Two condominium blocks break ground in PP Harbour
Two 46-storey condominium blocks in Yuetai Group Co Ltd’s Phnom Penh Harbour or “The City Gate” development project broke ground late last month and are scheduled to be completed by the end of 2022.
The project has a total area of 92,538sqm and was leased by Phnom Penh Autonomous Port last year for $16.5 million on a 50-year lease agreement. It extends along the Tonle Sap river from the Chroy Changvar bridges to the Night Market.
The mixed-use development concession is under development by Chean Chhoeng Thai Group Co Ltd, which is a subsidiary of Guangzhou-based real estate company Yuetai Group.
Since 2009, Yuetai Group has developed three major projects in Phnom Penh, including East One, East View and Yuetai The Garden.
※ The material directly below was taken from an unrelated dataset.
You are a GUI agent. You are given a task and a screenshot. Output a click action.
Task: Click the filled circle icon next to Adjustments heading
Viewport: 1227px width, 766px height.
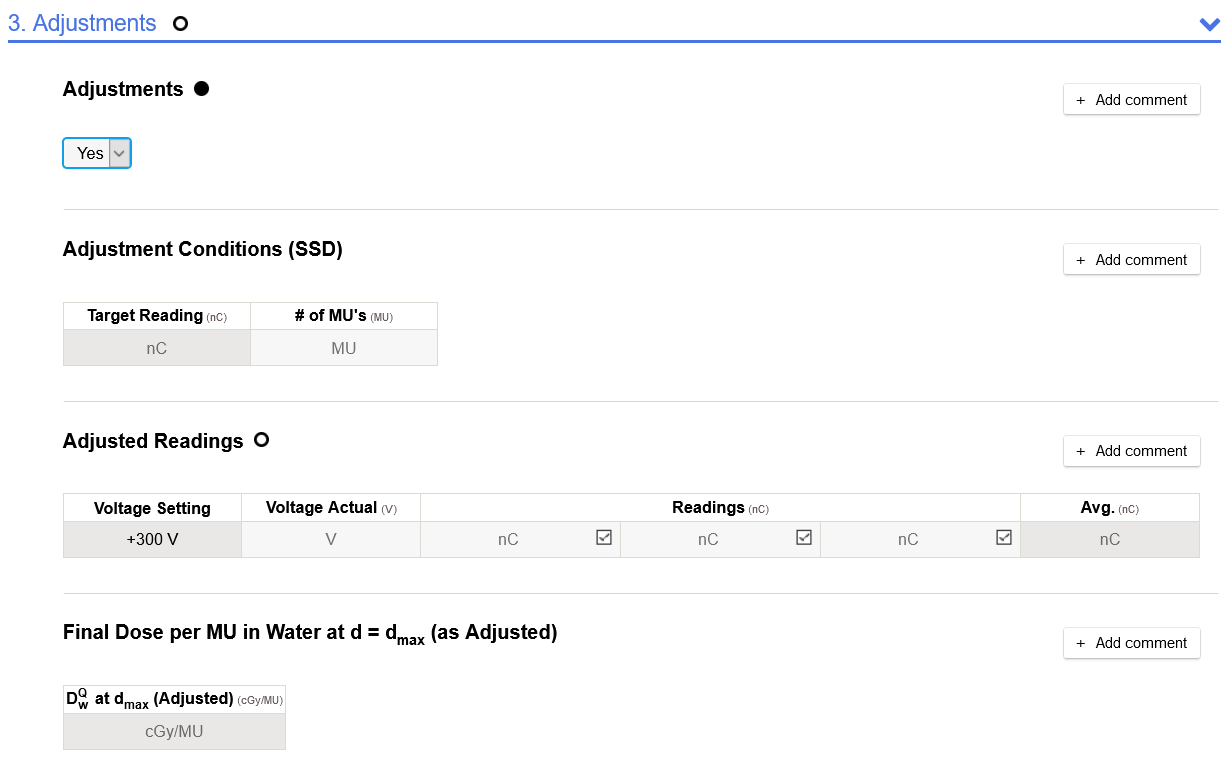click(201, 89)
Yuetai Group sales official Tiep Sokunthy told The Post on Wednesday that two condominium blocks – 2C and 2D – with a total of 2,788 units broke ground last month. The two buildings are part of the Phnom Penh Harbour’s second phase.
She said the company began selling 2C units about a month ago. The building is divided into two segments – 2C1 and 2C2 – each with 697 units.
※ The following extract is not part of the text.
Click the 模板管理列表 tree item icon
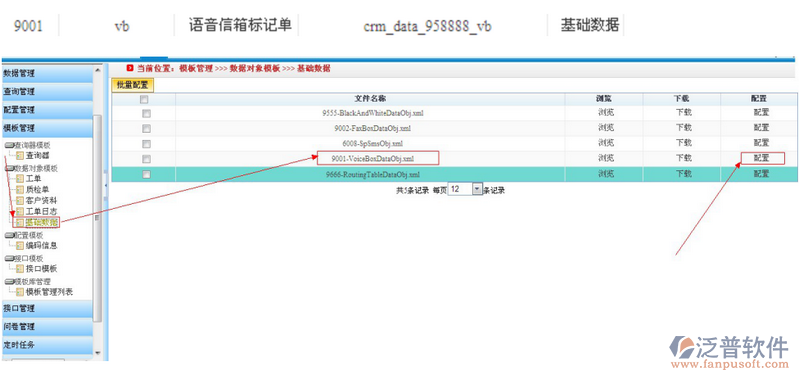 20,292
“Because the beginning of construction and the [units being] put up for sale happened at about the same time, many customers have been buying them up,” Sokunthy said.
Properties range between 47sqm and 135sqm, with prices ranging from $2,500 to $3,500 per square metre.
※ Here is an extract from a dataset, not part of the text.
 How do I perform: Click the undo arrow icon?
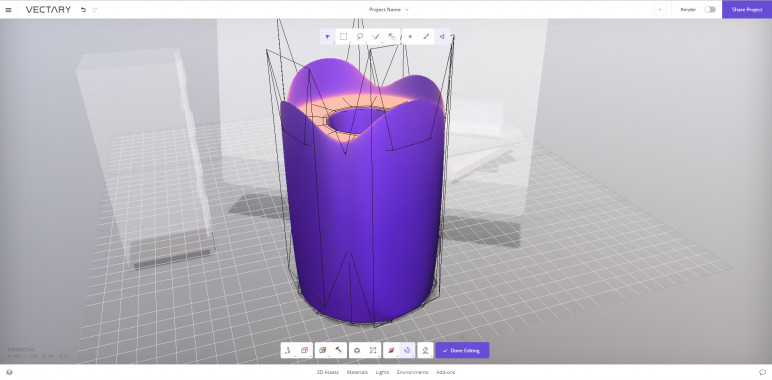pos(83,9)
“Around 15 per cent of 2C1’s units have been purchased. Some 70 per cent [of customers] are Cambodian and 30 per cent are foreigners [mostly Chinese],” she said.
The 2C building will have three underground car parks, a shopping mall on the first to fifth floors and condominium units between the sixth and 46th floors. The building will also contain various facilities such as a swimming pool, gym and recreational garden.
The Phnom Penh Harbour development project is divided into four phases, with the second phase comprising the two 46-storey condominium blocks and two commercial buildings.
CBRE Cambodia director Ann Sothida told The Post on Wednesday that the project sits in a strategic location – in the middle of the city but along the river, meaning fresh air.
“Prices could be high for local buyers who always want a permanent home. But a 50-year project like this poses no problems for foreigners,” she said.
According to the plans for Phnom Penh Harbour, the project will comprise 28 high-rises and include office buildings, an arts centre, a floating market, a five-star hotel, an exhibition hall and a public park.